Adam Randall’s I See You

A lot of thrillers promise you’ll be “on the edge of your seat,” “white knuckling it” or other sensational claims, but few follow through on such guarantees. Adam Randall’s I See You doesn’t merely make good on the edge of your seat bit, it’s so fucking suspenseful it has you hovering *above* your seat in anticipation and screaming back down into it when the multiple instances of nerve shredding payoff hit. It’s a fantastic home invasion thriller, a skin drawling horror flick and somehow has this odd, surreal aura to it that it never fully explores but maintains on the fringes of our awareness like the unsettling memory of a mostly forgotten nightmare. I literally can’t explain more than the super basic premise here or I’ll ruin the many amazing, tantalizing and eerie surprises it has to offer, you just have to dive in blind for this baby.

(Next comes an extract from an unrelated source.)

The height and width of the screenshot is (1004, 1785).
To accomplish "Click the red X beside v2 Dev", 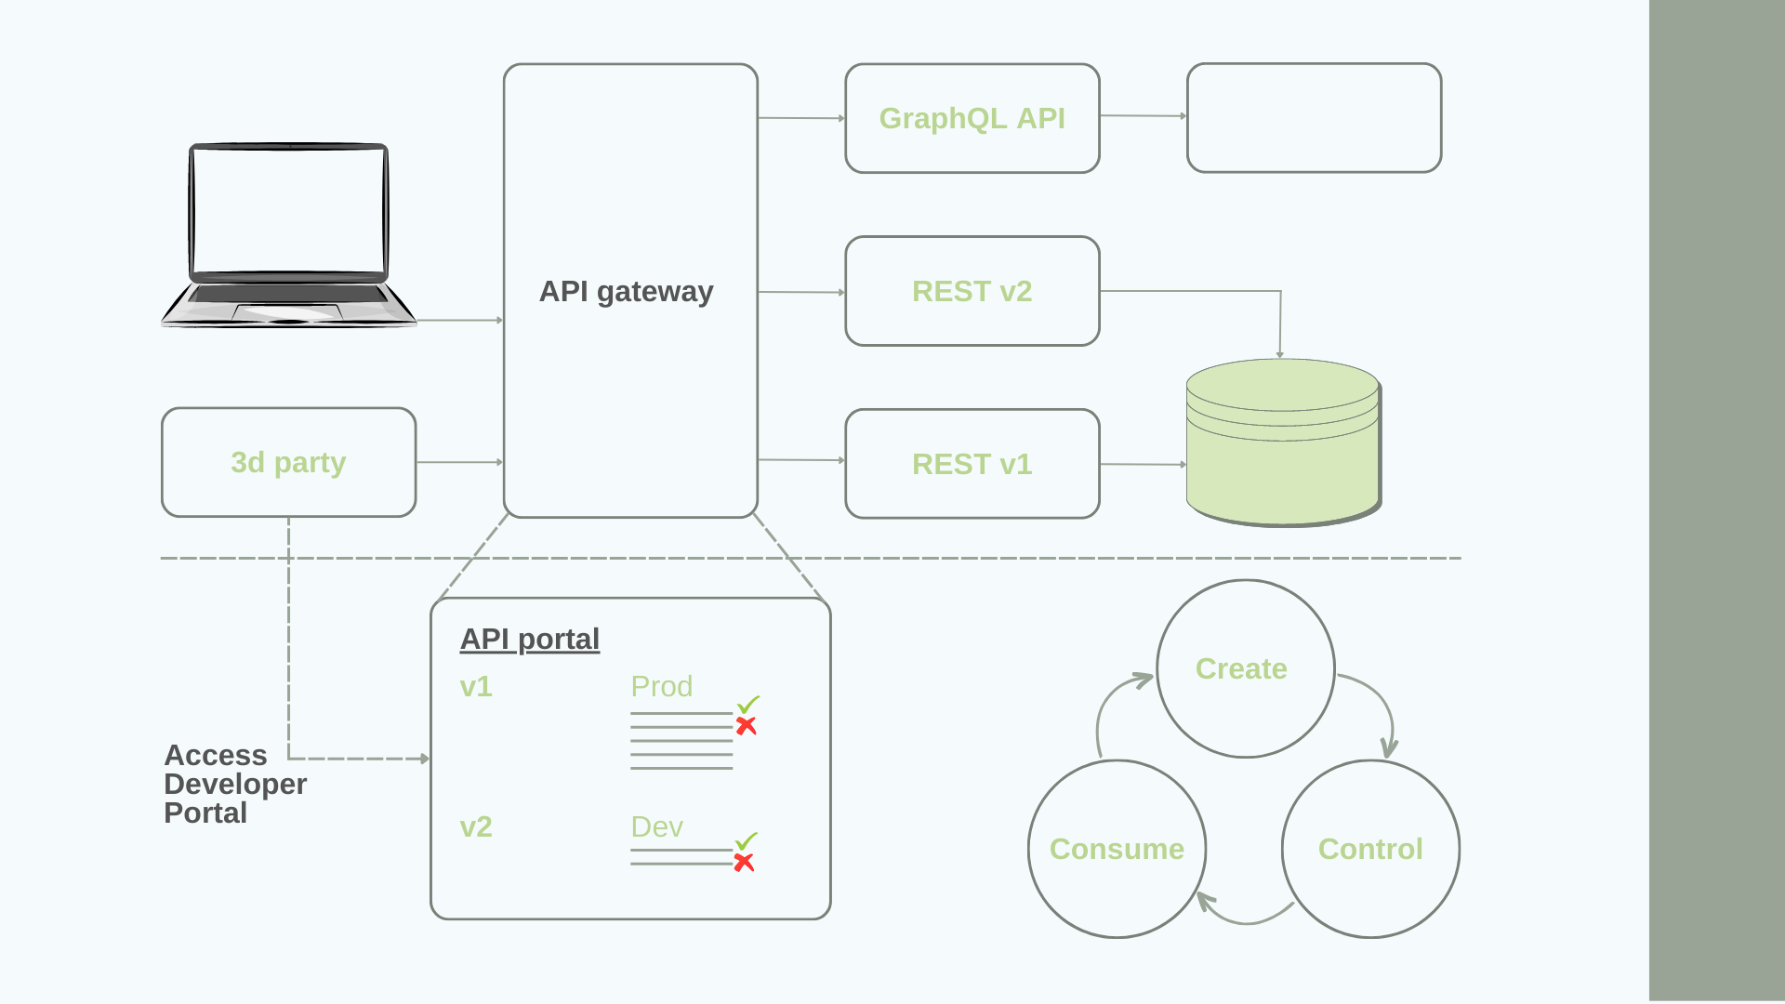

So basically there’s this small town homicide detective (Jon Tenney from True Detective Season 3), his wife (Helen Hunt, where has she been this past decade?) and their kid (Judah Lewis) and they’re really not on great terms as a family. Young boys are disappearing around the town and he’s forced to put most of his energy into investigations while his wife and son try and coexist with civility. Then all of a sudden weird shit starts happening around their house like things gone missing, out of place, odd bumps in the night etc. Is it all connected somehow? The fun is in this superbly twisty guessing game of a narrative that will *actually* keep seasoned pros who think they’ve seen every turn of events in the dark. Some of the camera work here is downright brilliant, with swooping crane, fluid dolly and pan shots that give the illusion of gliding through this diabolical story. The score by William Arcane must be mentioned as well, not since the Sinister films have I heard a more disorienting, otherworldly collection of wails, moans and such ghostlike auditorial menace, it really adds to the whole deal in a dreamlike way. Aside from a few slightly murky plot details (to be fair, this is a tough rig to navigate through the canyon flawlessly) this is as close to a perfectly orchestrated thriller as I’ve seen in a while, not to mention about as suspenseful, immersive and scary too. Highly recommended.